BP – Emerging/Consumers/Energy/Business


Been thinking about social business and the private sector’s role in poverty alleviation through economic growth. The elephant in the room is the scale and financial might and resources that multinational companies (MNCs) have in driving forward social business initiatives. Primarily thinking about pharmaceutical business models for the Base of the Pyramid (low and middle income countries), but here’s one on BP and the energy sector. 


Posting up BoP Case study for thought: 

BP (MNC and huge player in the world’s energy sector) has a Alternative Energy Division. $2 billion in capital expenditure budget which with external leveraging provides arsenal for $8B annually in capex for new alternative energy projects. The need is undeniable – climate change, security of water supply and increased demand for power means global energy MNC must adapt business models and innovate.

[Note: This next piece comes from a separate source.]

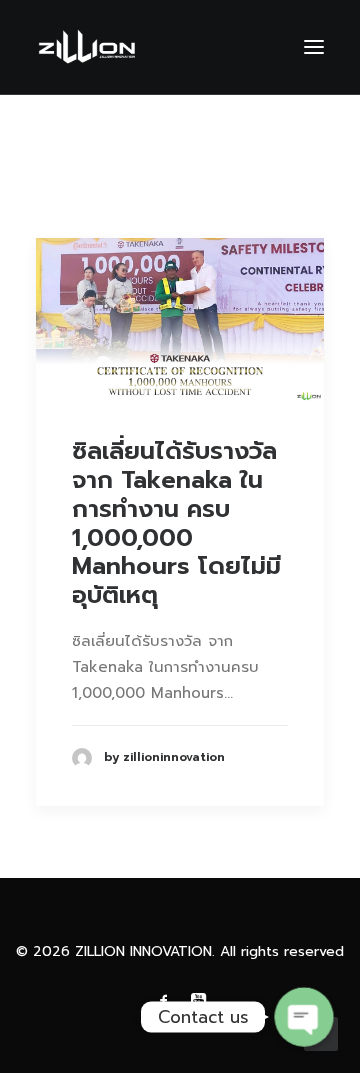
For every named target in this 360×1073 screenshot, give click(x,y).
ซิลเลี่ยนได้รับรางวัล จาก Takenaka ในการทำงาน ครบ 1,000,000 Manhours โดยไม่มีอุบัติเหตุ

BP invests in solar, wind, biofuels and carbon management technologies. 

BP established a emerging consumers business in India focused on Solar Energy. The benefits of solar cooking stoves are two-fold:

1) Better health because decreased smoke inhalation from cooking with traditional coal and biomass burning

2) Increased safety for women and children as less time is spent searing for burning materials and increased focus on rearing children 

BP implemented the plan with a bottom-up approach. A team went to India and for the first six months did not even bring technology. Market research and surveys were conducted, consumers were asked what they “needed” and the answer was “efficient cooking”.  BP then went about creating an ecosystem of support of technology (with help from Indian academy of national sciences), local manufacturers, biomass pellets, distributers and ended up shipping 2.5 million solar stoves. Biggest attributes for BP on the project were the management know-how and the ability to make social impact SCALABLE. 

However, the 2.5 million stoves and social impact did not directly translate into a financial impact for BP and this emerging consumers business program was wound up. There was a financial loss of $20m. 

(-) not enough profit to sustain program 

(-) imposing profitability standards of the remainder of BP operations, this program failed to reach those standards

(-) imposing safety standards were also difficult to meet 

This case study was wonderfully told by Vivienne Fox, CEO of BP Alternative Energy and one of the most interesting comments from the discussion that followed is this: 

When you run a project/business/division aimed at the social sector (BoP) in a large MNC, you are competing for the same internal capital as every.other.division. in the company. You are not cut any slack, WACC is still WACC and IRR and NPV valuation and go/no-go decisions are made the same way because the MNC is in the business of for-profit entity. As a social enterprise project, you not only have to meet the high financial returns, but you also need to social impact. Financial returns are what makes the project ultimately sustainable. This is not CSR. This is pure-play for-profit strategy. And it’s what makes projects with positive social impacts ultimately sustainable.

So when we are thinking of new business models – let’s not forget this huge sticking point for MNCs. No matter the economic climate, let’s make new propositions financially sustainable.